Segment Start: Given records
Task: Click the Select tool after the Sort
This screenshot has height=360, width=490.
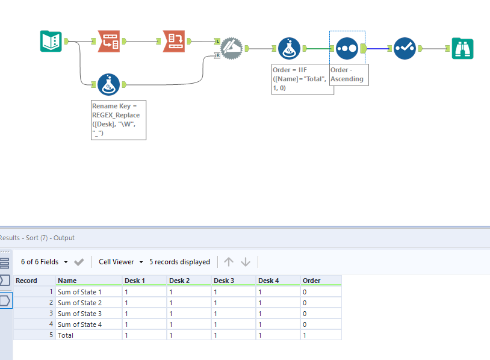Action: tap(404, 48)
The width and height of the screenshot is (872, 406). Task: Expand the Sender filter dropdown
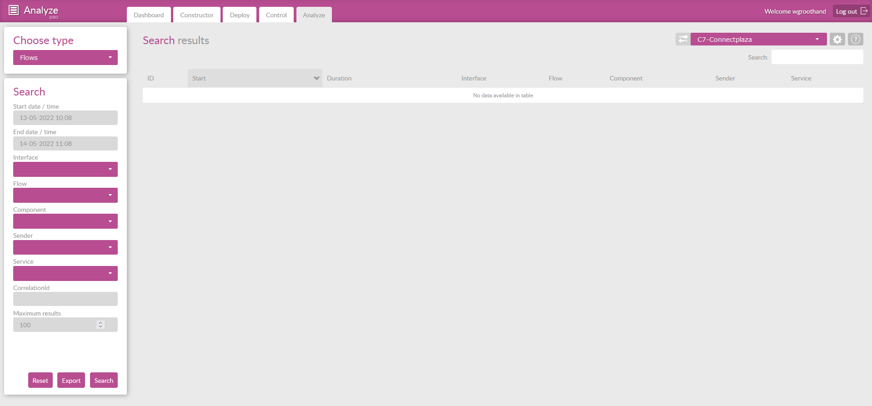65,247
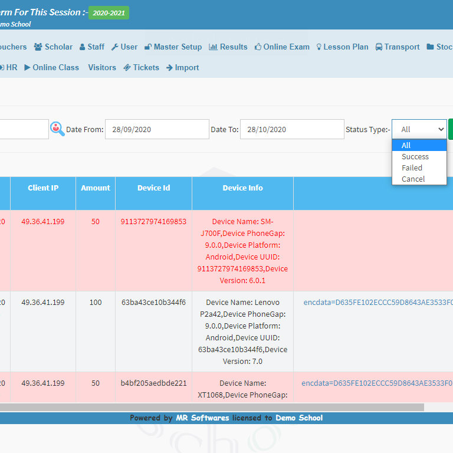The width and height of the screenshot is (453, 453).
Task: Click the Date From input field
Action: pyautogui.click(x=157, y=129)

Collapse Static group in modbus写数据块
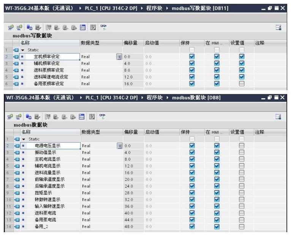[x=22, y=50]
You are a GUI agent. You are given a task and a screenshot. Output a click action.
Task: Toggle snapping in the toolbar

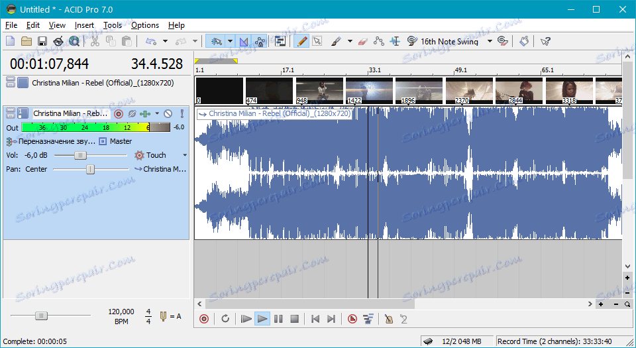(x=215, y=41)
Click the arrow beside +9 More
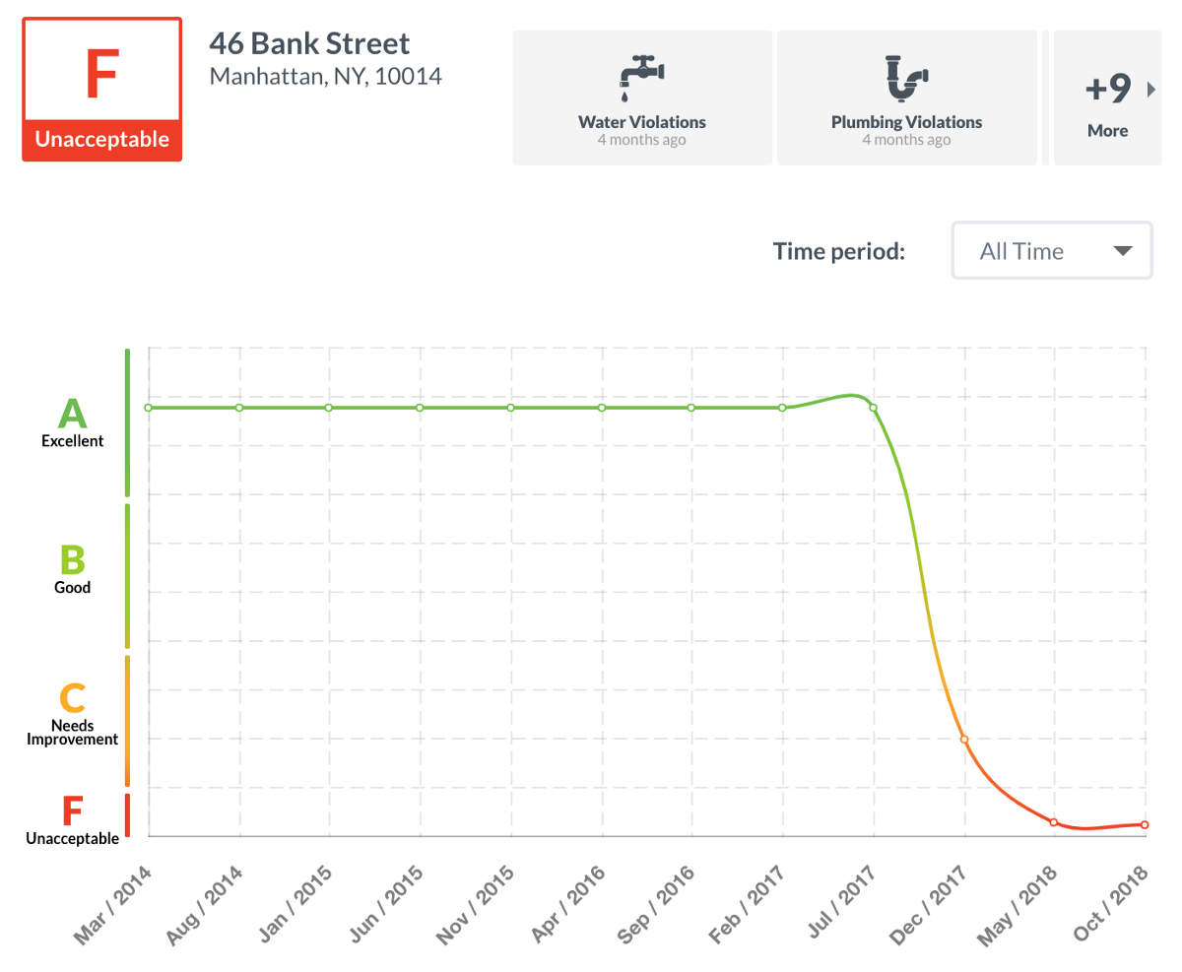Viewport: 1182px width, 972px height. click(1152, 90)
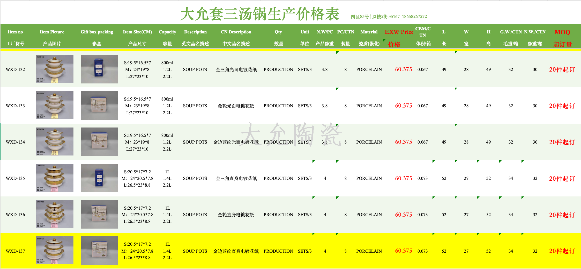Click the WXD-135 item number cell
Image resolution: width=581 pixels, height=269 pixels.
click(15, 178)
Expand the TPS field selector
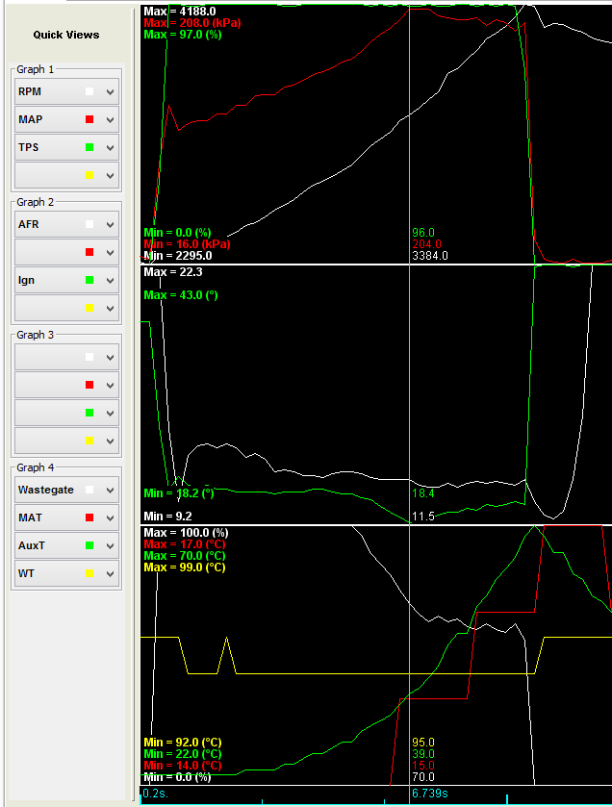 tap(111, 147)
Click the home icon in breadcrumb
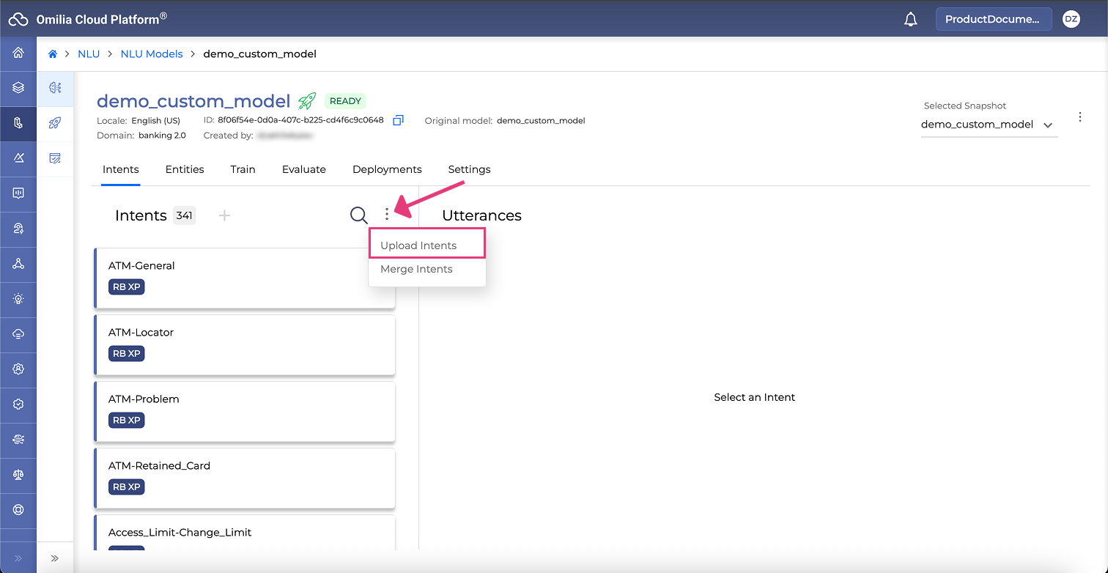 [53, 54]
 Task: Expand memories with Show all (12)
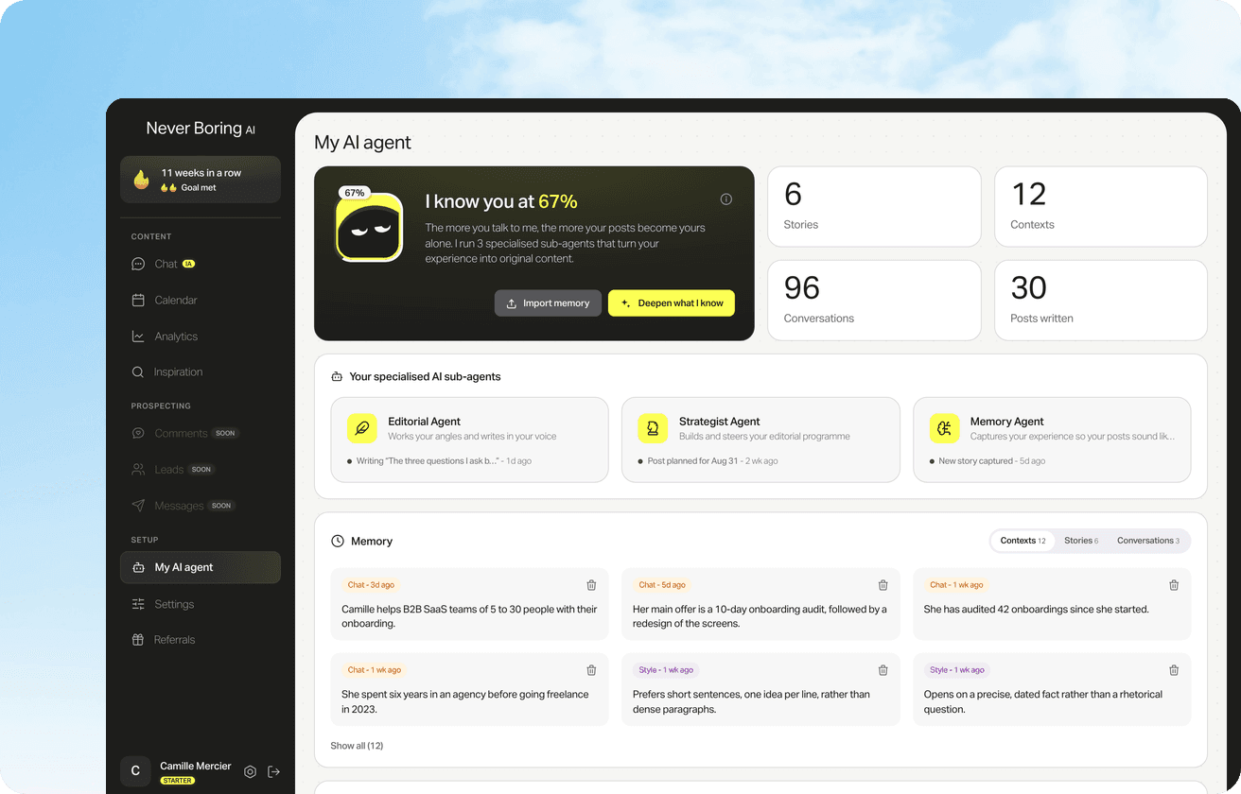tap(357, 746)

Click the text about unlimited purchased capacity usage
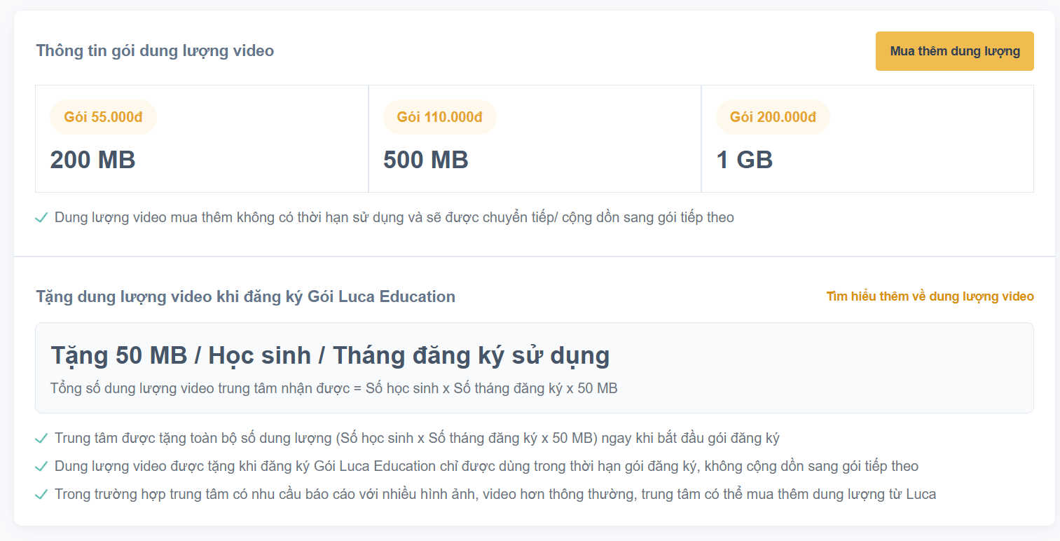(394, 217)
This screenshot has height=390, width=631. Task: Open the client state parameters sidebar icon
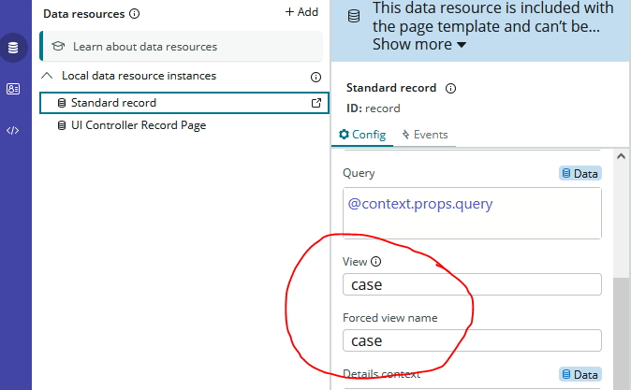(12, 89)
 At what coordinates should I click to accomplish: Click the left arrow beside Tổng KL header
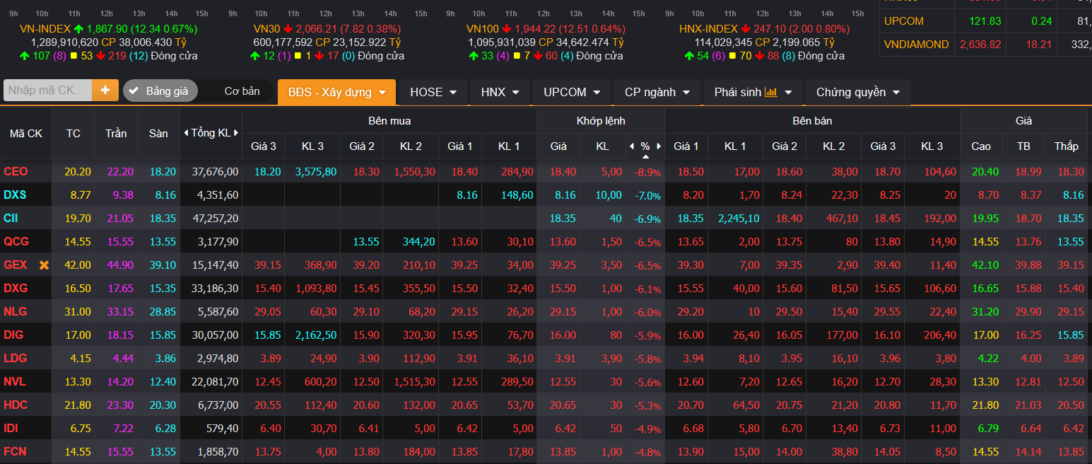coord(186,133)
Segment End: Given records
### Task item
With pictures omitted, copy exactly the lines from the one containing "You are a GUI" through the final line of the listing, both included.

### Completed task
You are a GUI agent. You are given a task and a screenshot. Output a click action.
Task: Toggle snapping in the toolbar

(x=215, y=41)
Click the arrow beside +9 More
Viewport: 1182px width, 972px height. click(1152, 90)
Click the WXD-135 item number cell
Image resolution: width=581 pixels, height=269 pixels.
click(15, 178)
Expand the TPS field selector
 tap(111, 147)
Click the home icon in breadcrumb
 [53, 54]
 Task: Expand memories with Show all (12)
tap(357, 746)

Click the text about unlimited purchased capacity usage
(394, 217)
This screenshot has height=390, width=631. Task: Open the client state parameters sidebar icon
(12, 89)
 At what coordinates should I click to accomplish: Click the left arrow beside Tổng KL header
coord(186,133)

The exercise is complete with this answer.